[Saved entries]
= = = = =

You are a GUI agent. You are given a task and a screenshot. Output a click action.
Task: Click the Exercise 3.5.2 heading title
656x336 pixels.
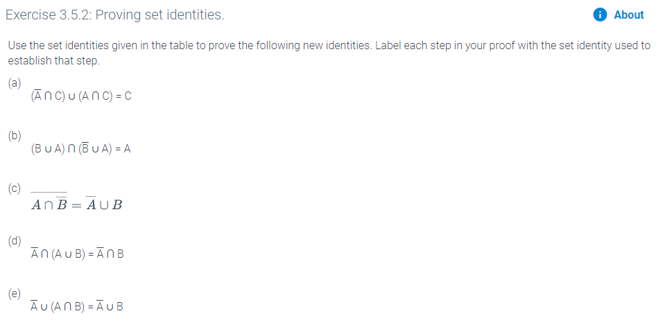(115, 15)
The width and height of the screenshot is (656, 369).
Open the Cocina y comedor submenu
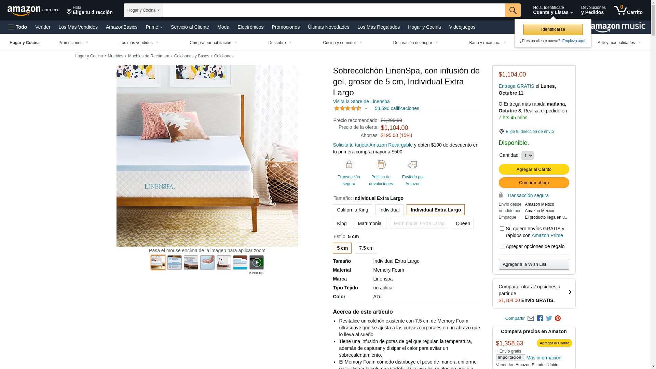(x=342, y=43)
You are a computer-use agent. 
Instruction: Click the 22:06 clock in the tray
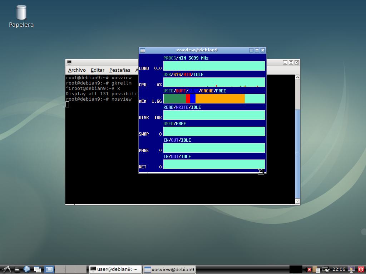[339, 269]
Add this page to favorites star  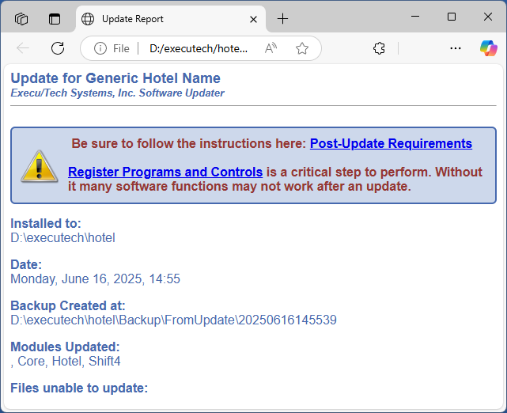[x=302, y=48]
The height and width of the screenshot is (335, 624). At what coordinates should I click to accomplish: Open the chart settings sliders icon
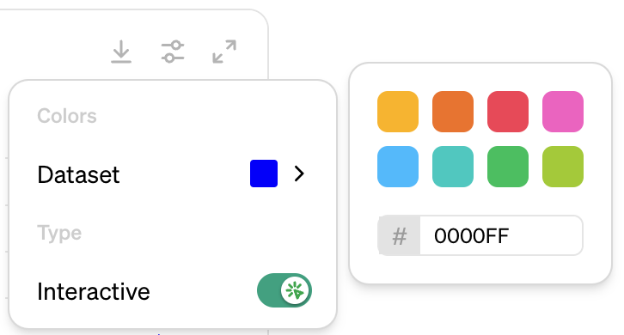click(173, 52)
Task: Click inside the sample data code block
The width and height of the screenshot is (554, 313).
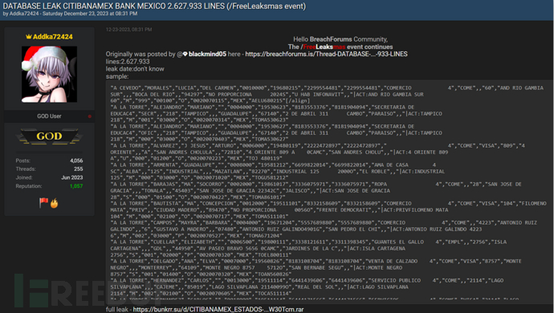Action: tap(328, 191)
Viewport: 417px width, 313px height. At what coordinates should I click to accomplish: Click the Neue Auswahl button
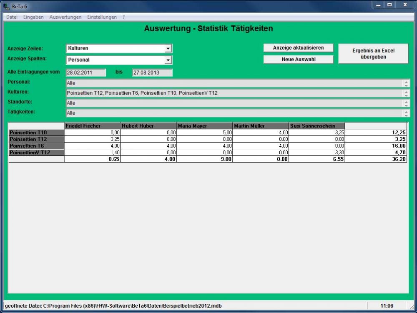point(298,60)
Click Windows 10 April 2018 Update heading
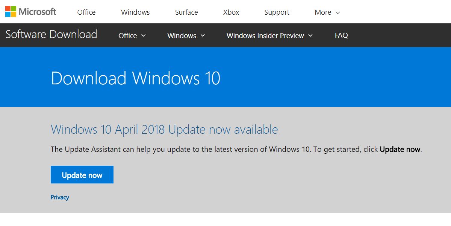The image size is (451, 226). [x=164, y=130]
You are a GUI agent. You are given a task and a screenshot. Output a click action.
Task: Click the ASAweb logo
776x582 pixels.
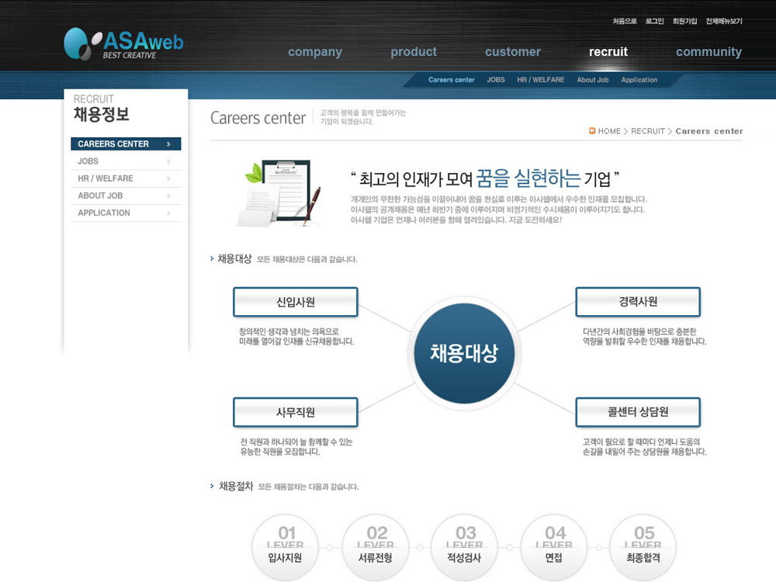tap(124, 44)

= = = = =

## What you need to do
Print exactly the lines above that run from the one with "The height and" to the one with "Task: Click the ASAweb logo", both included. No pictures.

## Solution to the exercise
The height and width of the screenshot is (335, 624). At what coordinates should I click to accomplish: Open the chart settings sliders icon
click(173, 52)
Task: Click inside the sample data code block
The width and height of the screenshot is (554, 313).
Action: tap(328, 191)
Viewport: 417px width, 313px height. At what coordinates should I click to accomplish: Click the Neue Auswahl button
point(298,60)
Click Windows 10 April 2018 Update heading
The image size is (451, 226). [x=164, y=130]
You are a GUI agent. You are given a task and a screenshot. Output a click action.
Task: Click the ASAweb logo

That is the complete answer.